À côté de cette activité de teilleuse, elle est aussi agricultrice et produit du lin avec son père. L’année dernière, la trentenaire se lance dans le chanvre textile. Une fibre d’avenir selon elle, dont la demande augmente sans cesse. Et comme si deux casquettes ne suffisaient pas, elle est aussi artiste peintre et propose des kimonos en lin peints. Une femme aux multiples activités mais surtout passionnée.
Si aujourd’hui son métier est une évidence, cela n’a pas toujours été le cas. En effet, avant d’être agricultrice-teilleuse, Marion Dewynter voulait être « architecte d’intérieur ! » D’ailleurs, elle a fait les études pour. Après le collège, elle intègre l’école secondaire artistique Saint-Luc Tournai (Belgique). « Par la suite, j’ai été repéré pour mon talent , raconte-t-elle, humblement. Je suis devenue l’architecte d’intérieur d’une des filles du Président de la République du Congo. C’est pourquoi j’ai effectué une mission en Afrique quelques mois. »
Hélas, elle y contracte un paludisme foudroyant. C’est un déclic : « J’ai décidé de rentrer à Rubrouck, là où était ma famille. À ce moment-là, il n’y avait plus de repreneur pour l’entreprise alors j’ai décidé de prendre cette place. Il n’y a pas d’école du lin, c’est quelque chose qui se transmet et il était essentiel pour moi que ce savoir-faire perdure. »

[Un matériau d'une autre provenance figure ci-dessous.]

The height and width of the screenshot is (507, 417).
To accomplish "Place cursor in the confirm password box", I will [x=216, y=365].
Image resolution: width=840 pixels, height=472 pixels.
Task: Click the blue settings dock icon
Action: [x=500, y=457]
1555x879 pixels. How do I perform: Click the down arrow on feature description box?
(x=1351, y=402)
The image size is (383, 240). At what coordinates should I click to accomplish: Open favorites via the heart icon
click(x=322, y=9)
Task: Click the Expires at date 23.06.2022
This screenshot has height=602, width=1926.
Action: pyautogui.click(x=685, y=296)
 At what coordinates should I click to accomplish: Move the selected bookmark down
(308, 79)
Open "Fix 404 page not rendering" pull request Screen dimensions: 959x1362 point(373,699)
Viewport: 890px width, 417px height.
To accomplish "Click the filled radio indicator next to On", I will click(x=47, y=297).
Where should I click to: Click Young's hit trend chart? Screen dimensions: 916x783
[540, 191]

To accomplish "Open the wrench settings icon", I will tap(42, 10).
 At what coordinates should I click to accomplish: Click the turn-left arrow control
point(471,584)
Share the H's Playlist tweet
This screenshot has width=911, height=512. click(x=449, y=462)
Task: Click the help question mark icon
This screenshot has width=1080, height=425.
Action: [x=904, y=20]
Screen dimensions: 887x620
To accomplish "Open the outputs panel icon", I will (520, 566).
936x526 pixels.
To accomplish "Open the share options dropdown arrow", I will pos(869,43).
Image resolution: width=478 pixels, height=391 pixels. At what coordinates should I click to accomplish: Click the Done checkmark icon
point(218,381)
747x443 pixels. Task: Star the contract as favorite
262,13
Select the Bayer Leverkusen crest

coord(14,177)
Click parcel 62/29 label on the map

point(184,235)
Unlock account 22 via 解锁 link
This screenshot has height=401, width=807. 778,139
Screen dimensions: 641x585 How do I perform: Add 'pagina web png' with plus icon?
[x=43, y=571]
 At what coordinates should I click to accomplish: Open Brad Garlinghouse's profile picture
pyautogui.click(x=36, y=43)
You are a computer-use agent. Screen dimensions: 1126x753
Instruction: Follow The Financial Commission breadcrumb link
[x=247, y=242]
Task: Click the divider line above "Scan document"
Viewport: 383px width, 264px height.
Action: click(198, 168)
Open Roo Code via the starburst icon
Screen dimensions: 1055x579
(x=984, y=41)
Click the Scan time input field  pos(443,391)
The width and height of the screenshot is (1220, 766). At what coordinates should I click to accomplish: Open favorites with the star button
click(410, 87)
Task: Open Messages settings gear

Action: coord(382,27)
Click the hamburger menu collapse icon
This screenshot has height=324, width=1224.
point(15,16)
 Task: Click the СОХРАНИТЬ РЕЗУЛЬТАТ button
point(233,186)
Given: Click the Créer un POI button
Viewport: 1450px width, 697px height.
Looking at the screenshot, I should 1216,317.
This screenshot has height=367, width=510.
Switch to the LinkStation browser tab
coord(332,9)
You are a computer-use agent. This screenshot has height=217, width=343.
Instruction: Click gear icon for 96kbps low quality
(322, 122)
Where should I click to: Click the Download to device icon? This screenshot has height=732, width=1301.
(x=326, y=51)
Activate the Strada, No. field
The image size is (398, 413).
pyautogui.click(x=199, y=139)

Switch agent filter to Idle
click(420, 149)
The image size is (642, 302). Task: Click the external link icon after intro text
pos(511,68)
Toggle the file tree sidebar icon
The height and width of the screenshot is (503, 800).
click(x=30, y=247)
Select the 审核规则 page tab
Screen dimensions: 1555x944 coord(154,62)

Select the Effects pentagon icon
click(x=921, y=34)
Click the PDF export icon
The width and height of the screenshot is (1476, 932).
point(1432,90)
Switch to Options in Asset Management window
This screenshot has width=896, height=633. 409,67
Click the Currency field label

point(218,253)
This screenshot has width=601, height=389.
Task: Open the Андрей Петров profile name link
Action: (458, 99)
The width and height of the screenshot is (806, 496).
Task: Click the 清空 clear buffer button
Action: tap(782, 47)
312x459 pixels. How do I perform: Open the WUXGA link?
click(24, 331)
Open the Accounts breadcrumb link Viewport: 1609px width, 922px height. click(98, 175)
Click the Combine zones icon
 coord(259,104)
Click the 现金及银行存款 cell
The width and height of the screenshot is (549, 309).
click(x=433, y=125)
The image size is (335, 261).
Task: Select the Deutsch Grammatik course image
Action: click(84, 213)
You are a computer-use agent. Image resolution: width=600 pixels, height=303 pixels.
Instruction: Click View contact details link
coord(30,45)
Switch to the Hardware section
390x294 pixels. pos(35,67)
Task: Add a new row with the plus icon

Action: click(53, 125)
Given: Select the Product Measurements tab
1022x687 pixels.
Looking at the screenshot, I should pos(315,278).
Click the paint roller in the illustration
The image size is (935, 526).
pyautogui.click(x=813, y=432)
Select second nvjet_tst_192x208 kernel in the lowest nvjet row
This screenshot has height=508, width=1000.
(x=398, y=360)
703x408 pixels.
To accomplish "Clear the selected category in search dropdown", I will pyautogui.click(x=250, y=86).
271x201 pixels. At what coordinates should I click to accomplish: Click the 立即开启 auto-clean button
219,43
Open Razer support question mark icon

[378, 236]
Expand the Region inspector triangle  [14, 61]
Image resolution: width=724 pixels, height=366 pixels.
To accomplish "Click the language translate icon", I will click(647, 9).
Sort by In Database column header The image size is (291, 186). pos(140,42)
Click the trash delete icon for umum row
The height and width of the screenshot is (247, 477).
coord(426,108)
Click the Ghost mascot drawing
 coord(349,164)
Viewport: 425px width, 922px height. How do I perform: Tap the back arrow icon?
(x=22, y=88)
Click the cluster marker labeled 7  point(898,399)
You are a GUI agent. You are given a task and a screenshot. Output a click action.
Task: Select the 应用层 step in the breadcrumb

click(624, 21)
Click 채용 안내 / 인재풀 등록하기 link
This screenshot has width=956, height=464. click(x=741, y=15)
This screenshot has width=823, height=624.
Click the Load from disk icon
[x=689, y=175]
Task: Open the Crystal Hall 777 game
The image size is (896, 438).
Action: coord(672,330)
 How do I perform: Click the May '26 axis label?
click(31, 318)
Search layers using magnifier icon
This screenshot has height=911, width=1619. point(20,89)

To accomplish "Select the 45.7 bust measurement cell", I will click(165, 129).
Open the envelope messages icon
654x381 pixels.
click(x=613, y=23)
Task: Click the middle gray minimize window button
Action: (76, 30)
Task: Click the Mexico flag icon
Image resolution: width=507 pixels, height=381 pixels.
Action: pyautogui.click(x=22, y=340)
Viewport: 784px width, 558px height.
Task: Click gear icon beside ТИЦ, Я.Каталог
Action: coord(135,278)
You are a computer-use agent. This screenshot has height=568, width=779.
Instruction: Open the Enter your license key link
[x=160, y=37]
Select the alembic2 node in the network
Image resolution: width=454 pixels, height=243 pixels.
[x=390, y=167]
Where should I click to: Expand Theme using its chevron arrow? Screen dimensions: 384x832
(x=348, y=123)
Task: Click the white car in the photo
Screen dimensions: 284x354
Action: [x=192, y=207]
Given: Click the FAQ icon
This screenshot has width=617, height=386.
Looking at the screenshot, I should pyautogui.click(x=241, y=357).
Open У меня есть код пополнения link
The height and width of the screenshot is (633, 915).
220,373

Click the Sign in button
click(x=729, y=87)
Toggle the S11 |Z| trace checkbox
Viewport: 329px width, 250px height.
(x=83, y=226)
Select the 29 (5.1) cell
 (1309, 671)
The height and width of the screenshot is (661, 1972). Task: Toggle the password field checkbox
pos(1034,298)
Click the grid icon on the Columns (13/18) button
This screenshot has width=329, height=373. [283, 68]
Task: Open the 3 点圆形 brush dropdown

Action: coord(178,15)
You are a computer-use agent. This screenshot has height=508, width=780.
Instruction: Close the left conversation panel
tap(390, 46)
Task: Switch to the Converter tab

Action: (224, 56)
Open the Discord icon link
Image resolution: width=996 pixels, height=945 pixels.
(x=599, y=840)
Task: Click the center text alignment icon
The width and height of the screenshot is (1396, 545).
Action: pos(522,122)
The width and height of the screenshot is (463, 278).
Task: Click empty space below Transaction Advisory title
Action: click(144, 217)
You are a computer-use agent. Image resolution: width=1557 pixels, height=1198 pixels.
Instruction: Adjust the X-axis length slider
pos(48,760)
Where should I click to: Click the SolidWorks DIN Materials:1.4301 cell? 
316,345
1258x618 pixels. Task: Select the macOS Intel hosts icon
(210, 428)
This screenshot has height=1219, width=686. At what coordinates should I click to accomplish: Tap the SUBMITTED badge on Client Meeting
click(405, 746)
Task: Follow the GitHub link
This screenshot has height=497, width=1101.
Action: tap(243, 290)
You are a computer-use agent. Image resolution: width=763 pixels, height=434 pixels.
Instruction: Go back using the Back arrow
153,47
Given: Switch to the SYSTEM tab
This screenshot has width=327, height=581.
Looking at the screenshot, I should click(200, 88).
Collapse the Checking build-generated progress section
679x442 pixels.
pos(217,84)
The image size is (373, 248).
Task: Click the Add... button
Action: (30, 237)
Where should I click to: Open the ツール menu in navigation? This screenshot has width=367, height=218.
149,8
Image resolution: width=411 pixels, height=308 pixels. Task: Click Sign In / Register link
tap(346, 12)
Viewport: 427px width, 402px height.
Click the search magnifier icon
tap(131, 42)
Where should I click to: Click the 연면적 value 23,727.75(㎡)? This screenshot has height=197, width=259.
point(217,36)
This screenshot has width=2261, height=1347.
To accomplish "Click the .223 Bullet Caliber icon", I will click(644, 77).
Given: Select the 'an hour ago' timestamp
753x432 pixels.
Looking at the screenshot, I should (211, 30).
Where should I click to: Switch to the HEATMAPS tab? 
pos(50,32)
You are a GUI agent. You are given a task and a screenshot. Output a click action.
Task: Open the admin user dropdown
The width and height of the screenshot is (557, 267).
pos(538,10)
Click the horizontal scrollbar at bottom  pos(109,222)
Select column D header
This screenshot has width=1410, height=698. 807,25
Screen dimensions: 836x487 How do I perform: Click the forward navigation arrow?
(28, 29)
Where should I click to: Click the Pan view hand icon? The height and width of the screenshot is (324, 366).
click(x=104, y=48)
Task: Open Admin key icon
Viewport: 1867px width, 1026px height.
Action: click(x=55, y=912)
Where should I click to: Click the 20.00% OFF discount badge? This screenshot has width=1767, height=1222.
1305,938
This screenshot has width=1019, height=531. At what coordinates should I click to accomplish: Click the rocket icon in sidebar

Pour elle, le lin avait toujours été là dans un coin de sa tête. « J’ai grandi là-dedans ! Pour faire ce métier de toute façon il n’y a pas de secret : il faut être passionnée. J’ai attrapé le virus du lin toute petite et aujourd’hui, je revis quand arrive le moment des récoltes. » Mais même en aillant le virus et les connaissances qui vont avec, Marion Dewynter a senti qu’elle avait besoin d’un diplôme agricole : « Je voulais savoir de quoi je parlais. J’ai donc repris des études en accéléré pour passer un brevet professionnel de responsable agricole. J’ai fini première de promo », sourit-elle.
Car, même si dans la sphère familiale le fait qu’elle soit une femme ne pose pas de difficulté, son style et son parcours « pas communs font que je dois faire mes preuves. Dans un premier temps, quand des personnes du milieu me rencontrent, ils sont un peu surpris par mes tatouages par exemple. Mais une fois que l’on discute, ils voient que je maîtrise. »
D’ailleurs, son parcours artistique, elle s’en sert aujourd’hui pour « casser les codes du lin. Je propose des kimonos en lin, sur lesquels je peins à main levée des dessins, dans l’esprit d’un tatouage. Ce sont des pièces uniques. J’aimerais aussi développer une ligne où cette fois, ce serait des impressions de dessins que j’ai réalisé. Mais ce n’est pas encore fait ! » Des projets, la trentenaire n’en manque pas.
En effet, l’année dernière, Marion Dewynter décide de lancer, en expérimentation, la culture de chanvre textile. « Il y a 26 ans, mon grand-père Michel en avait planté 80 ha ! Mais il était trop précurseur et la demande en face n’était pas là. Surtout, au moment de la récolte, ça a été très difficile car nous n’avions pas l’outillage adéquat. On a dû finir à la main », se souvient Marion Dewynter, petite fille à l’époque.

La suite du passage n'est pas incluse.